The value that RAND holds dearest is something that a lot of companies in this industry could learn from: “Technology changes, relationships last a lifetime.” In the case of RAND, those relationships include over 40,000 customers. RAND may have a broad portfolio of products and services, but its biggest asset is its portfolio of strong customer relationships.
Unlike other major engineering software suppliers, RAND has no channel problems. It isthe channel. A big part of its business comes from reselling Pro/ENGINEER (and, through its subsidiaries, AutoCAD and CATIA). But RAND goes beyond the typical reseller model. It’s more like a systems integrator, offering services, training, and other software products as part of a complete package. In those areas where there are strong existing products, RAND becomes a reseller. In those areas where there are no dominant products, RAND often develops its own. This hasn’t been a bad strategy: In 1999, RAND sold its ModelCHECK program to PTC for US$20 million.
Life Beyond Pro/E
Though RAND has been known primarily as a master distributor for Pro/ENGINEER, it has, in the last couple of years, expanded its business substantially, either launching or acquiring a number of disparate businesses:
Engineering.com – This is a general engineering web portal, aimed at providing a large variety of articles, references, software tools, and directories of interest to many engineers. Billed as “The Engineer’s Ultimate Resource Tool,” it is an ambitious project. Currently, only the mechanical engineering part of the site is fully populated, and it too is a work in process. The eCommerce portion of Engineering.com includes most of the products sold by RAND or its subsidiaries, including Pro/ENGINEER, AutoCAD and CATIA. (It’s unlikely that many have ordered CATIA seats at $25,000 each through Engineering.com.) Though managed by the same folks who run RAND, Engineering.com is actually a separate company, traded on the Canadian Venture Exchange.
TransCAT – A reseller and software developer, TransCAT sells CATIA and ENOVIA through offices in the USA, Canada, Japan, and Germany.
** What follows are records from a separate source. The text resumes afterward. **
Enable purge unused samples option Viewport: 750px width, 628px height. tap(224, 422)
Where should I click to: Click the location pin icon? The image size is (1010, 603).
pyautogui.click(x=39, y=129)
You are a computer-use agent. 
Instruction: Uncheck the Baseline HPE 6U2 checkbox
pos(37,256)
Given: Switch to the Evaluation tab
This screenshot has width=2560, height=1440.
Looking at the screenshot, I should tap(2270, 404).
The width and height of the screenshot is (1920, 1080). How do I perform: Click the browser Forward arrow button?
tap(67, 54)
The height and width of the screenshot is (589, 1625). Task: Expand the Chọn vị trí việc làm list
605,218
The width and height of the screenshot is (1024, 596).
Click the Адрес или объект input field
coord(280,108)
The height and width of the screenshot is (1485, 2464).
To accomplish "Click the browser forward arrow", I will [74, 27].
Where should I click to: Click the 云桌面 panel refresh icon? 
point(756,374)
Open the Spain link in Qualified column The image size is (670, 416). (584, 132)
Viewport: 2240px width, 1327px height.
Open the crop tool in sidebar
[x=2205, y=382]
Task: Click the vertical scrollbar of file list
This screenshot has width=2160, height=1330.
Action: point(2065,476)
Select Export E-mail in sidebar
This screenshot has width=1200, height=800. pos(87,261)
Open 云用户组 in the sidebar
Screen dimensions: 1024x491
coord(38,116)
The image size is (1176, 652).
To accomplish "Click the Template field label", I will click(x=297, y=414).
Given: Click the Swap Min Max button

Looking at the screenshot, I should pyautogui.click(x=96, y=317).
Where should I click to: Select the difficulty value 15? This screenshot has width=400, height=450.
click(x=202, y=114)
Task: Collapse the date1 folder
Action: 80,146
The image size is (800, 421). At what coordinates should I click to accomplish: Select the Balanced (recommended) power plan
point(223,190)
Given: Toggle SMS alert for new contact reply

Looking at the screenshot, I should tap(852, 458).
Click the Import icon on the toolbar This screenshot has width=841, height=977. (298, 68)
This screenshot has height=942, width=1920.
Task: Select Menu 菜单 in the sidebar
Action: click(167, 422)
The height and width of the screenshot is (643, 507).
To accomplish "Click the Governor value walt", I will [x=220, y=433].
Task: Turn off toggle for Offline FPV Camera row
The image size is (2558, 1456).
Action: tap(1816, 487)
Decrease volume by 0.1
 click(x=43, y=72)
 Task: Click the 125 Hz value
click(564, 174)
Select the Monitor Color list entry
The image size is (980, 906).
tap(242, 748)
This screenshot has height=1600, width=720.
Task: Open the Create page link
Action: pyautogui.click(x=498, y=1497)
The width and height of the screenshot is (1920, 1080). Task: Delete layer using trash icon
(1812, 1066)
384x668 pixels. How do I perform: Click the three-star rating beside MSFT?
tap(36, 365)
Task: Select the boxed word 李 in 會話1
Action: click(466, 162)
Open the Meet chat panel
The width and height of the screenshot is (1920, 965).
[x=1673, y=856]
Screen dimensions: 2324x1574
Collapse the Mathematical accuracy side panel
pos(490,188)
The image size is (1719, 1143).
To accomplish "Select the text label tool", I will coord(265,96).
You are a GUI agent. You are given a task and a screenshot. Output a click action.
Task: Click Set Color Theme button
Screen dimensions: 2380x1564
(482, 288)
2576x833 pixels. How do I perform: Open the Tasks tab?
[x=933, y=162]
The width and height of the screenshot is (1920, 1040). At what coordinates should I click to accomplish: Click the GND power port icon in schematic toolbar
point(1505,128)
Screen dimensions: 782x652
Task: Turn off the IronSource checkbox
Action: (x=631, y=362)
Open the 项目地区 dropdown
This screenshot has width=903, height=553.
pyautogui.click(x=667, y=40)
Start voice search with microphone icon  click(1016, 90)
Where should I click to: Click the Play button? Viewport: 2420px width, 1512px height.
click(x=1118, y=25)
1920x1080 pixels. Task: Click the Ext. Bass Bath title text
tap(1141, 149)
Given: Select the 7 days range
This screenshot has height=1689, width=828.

TransCAT also developed Q-Checker, a quality control program for CATIA models that was recently licensed for worldwide use by DaimlerChrysler. EADS Airbus also just purchased 300 copies for use on the new A380 aircraft project, and is asking its 100 suppliers to use it as well.
IMAGINiT Technologies – In the past year, RAND has bought some interesting AutoCAD resellers. The
current stable includes Ketiv Technologies (Oregon/Washington), Newton CADesigns (Singapore), Technical Software (Ohio), CAD Resource Centre (Canada), CADD Development (Florida), AI Systems (Utah), CAD/CAM Tools (Illinois), Aurbis Technical Centre (Canada) and Fusion West (Denver)—all healthy, well-respected companies. Many sell AutoCAD’s full line of products (including Inventor). This initially seperate dealer group has recently been
formed into IMAGINiT Technologies, headed up by Greg Malkin, a well-respected veteran of the AutoCAD
dealer channel. IMAGINiT immediately becomes the second largest Autodesk reseller organization in the
world, behind Avatech Solutions. That may change soon, however, as RAND continues to acquire other
Autodesk resellers. Patrick Schutte, the manager of channel sales at Autodesk, sees this as a natural evolu-
tion and maturing of the channel. Though Autodesk is not showing any favoritism towards IMAGINiT over
other resellers, it doesn’t take much imagination to see the value in a truly global Autodesk reseller.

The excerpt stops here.